Keuangan negara jelas sedang tertekan. Kita tidak perlu menguliti angka-angka nya sampai detail. Ketika Bu Menkeu terlihat agresif ingin menerapkan Pajak ini itu, kita sadar bahwa Bu Menkeu sedang mencari tambahan sumber keuangan baru buat negara.
Secara sederhana, tekanan terhadap keuangan negara pasti karena tidak seimbangnya pengeluaran dan pemasukan. Pengeluaran uang negara yang tinggi, tidak diimbangi pemasukan ke kas negara.
Di antara komponen pengeluaran uang negara yang selalu membuat kita sesak nafas, adalah bayar utang beserta bunganya. Pembayaran utang negara hampir mengambil seperempat total angggaran negara. Karena tren utang negara makin naik, otomatis porsi bayar hutang beserta bunganya juga makin naik.
Kenaikan anggaran untuk bayar utang ini mungkin sudah terprediksi oleh Bu Menkeu, tapi berkaitan dengan hutang. Akhir-akhir ini ada perkembangan terbaru yang tidak kita duga sebelumnya. Amerika menaikan derajat Indonesia dari status negara berkembang menjadi negara maju.
Prestisius secara sosial politik, tapi merugikan secara ekonomi. Berbagai macam privilege, seperti ringannya bunga hutang bagi negara berkembang, pasti tidak bisa diperoleh lagi.
Sementara itu, pendapatan negara pun tidak bersahabat dengan kondisi keuangan negara. Migas yang selama ini menjadi andalan pemasukan, sudah tidak bisa menjadi sandaran lagi. Trend pemasukan negara dari Migas dari tahun ke tahun, terus menurun. Realisasi lifting minyak, selalu dibawah target.
Namun pada saat yang bersamaan, pemasukan negara dalam bidang Pariwisata, trennya dari tahun ke tahun cenderung menaik. Padahal kita tahu, bahwa Pariwisata kita belum dikelola dengan baik. Publikasi Pariwisata Indonesia, kalah dengan Malaysia atau Thailand. Padahal Indonesia juga banyak memiliki destinasi wisata yang jauh lebih menarik dibanding kedua negara tetangganya itu.
Ketika pemasukan negara dalam bidang Pariwisata terus menerus naik, sementara masih banyak destinasi wisata yang belum dikelola dengan baik, maka tidak aneh bila pemerintah kemudian memacu industri Pariwisata kita.

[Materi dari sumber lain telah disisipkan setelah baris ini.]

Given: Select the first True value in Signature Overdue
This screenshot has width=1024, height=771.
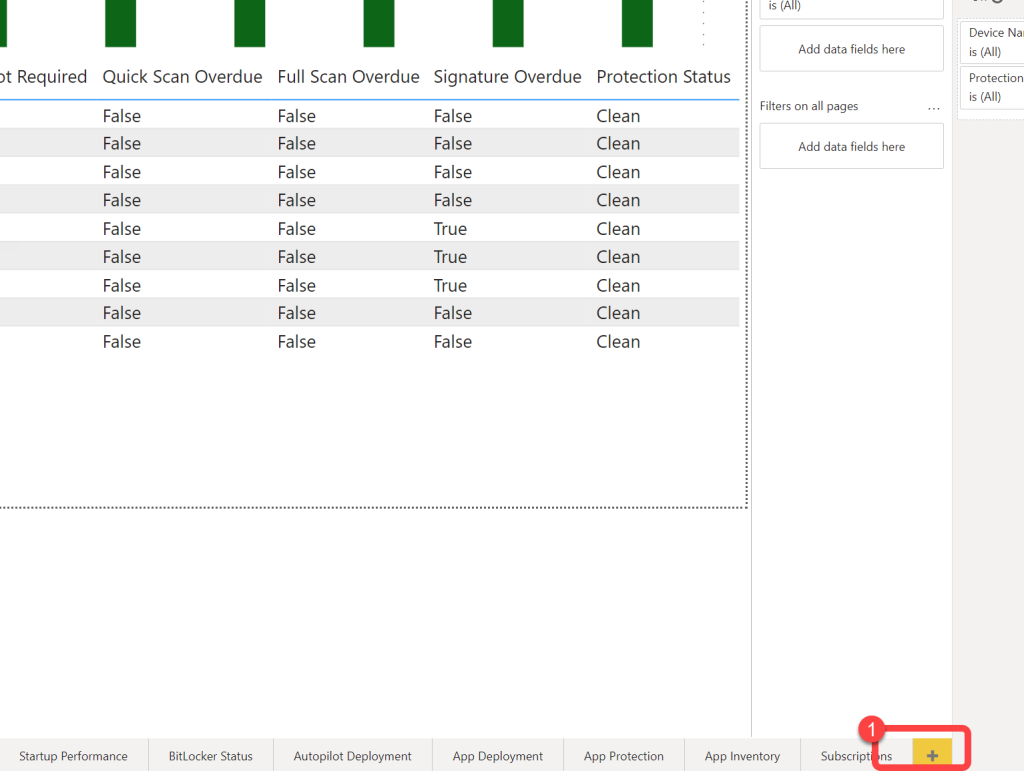Looking at the screenshot, I should (450, 229).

Terlebih, selama lima tahun terakhir, pemerintah gencar menggenjot pembangunan Infrastruktur transportasi yang akan menunjang industri Pariwisata.
Dalam konteks inilah kemudian kita bisa memahami posisi rumitnya pemerintah Indonesia menghadapi wabah virus Corona. Ketika pemerintah menggenjot dunia Pariwisata sebagai andalan baru pendapatan negara, virus Corona datang menggerusnya. Karena bagaimana pun, "korban pertama" kedatangan wabah penyakit, adalah industri Pariwisata.
Hal lain ini yang mungkin menjelaskan kenapa pemerintah mengeluarkan kebijakan paradoks berkaitan dengan virus Corona ini. Ketika negara lain membatasi interaksi antar warga negara dan dan antar warga dunia sebagai upaya preventif penyebaran wabah penyakit, Indonesia justru membuka interaksi lebar-lebar dengan warga dunia.
Wisatawan diundang datang, meskipun dari negara yang terinfeksi SARS CoV-2. Tiket pesawat disubsidi hingga ada pemotongan sampai 50%. Influencer pun digelontori dana miliaran rupiah untuk mempublikasikan Pariwisata Indonesia.